Preferimos quitarle las hojas a los Evangelios, aquellas cuando Jesús nos dijo que el Poder del reino de Dios no es como el Poder que se ejerce en la tierra. Jesús habló de poder en un encuadre totalmente diferente a lo que en su tiempo la gente entendía lo que significaba poder y autoridad.

Jesús sanó enfermos y dio pan, hizo milagros extraordinarios, pero nunca fue movido por el marketing barato, que muestra a personas maravillosas delante de las cámaras, pero detrás de ellas nunca tendrían la voluntad de tender la mano a un ser humano en desgracia.
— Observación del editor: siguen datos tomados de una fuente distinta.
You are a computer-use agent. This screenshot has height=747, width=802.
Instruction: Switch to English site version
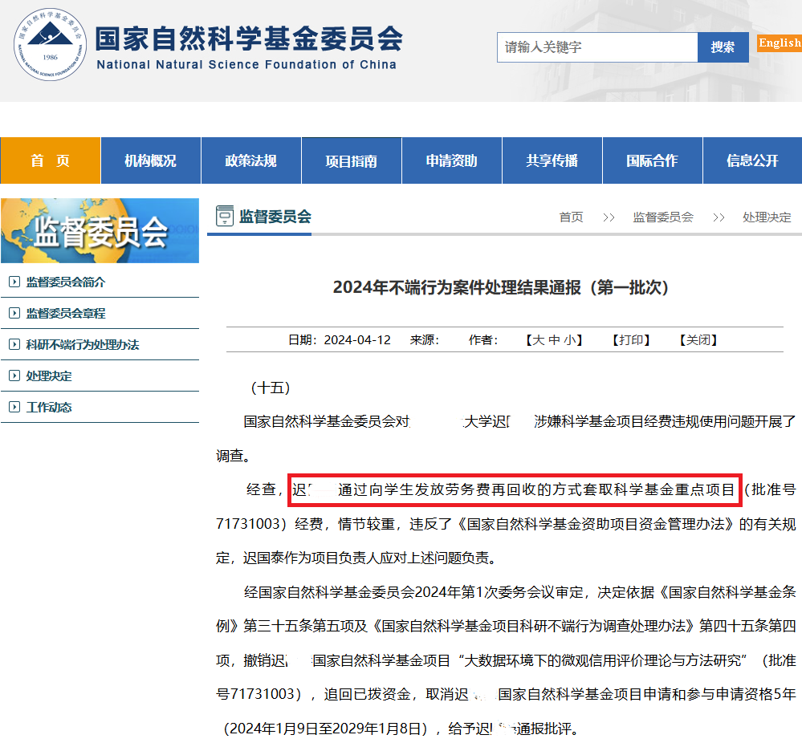(779, 43)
Todos somos seres iluminados arriba de un púlpito y delante de las cámaras, pero muy pocos seguimos siendo encantadores y serviciales cuando nadie nos ve, extendiendo las manos a quienes nunca tendrían el poder para devolvernos el favor.
La fiebre por el poder, los lugares privilegiados y la fama nos está haciendo perder el rumbo y con tristeza, hay miles de cristianos que ignorando el corazón del Evangelio siguen a ungidos, que sí están "forrados" y "ungidos", pero no de Dios.
Despierta Iglesia, vuelve a tu Maestro, Jesús.
No creas a todo encorbatado y exitoso detrás de un púlpito.Cree a aquel que lleva las marcas de la cruz.
No te veas aceptando con entusiasmo lo que justamente Jesús rechazó con radicalidad.
Si dices que eres oveja, vuelve a escuchar la voz de tu verdadero Pastor. Dios te bendiga.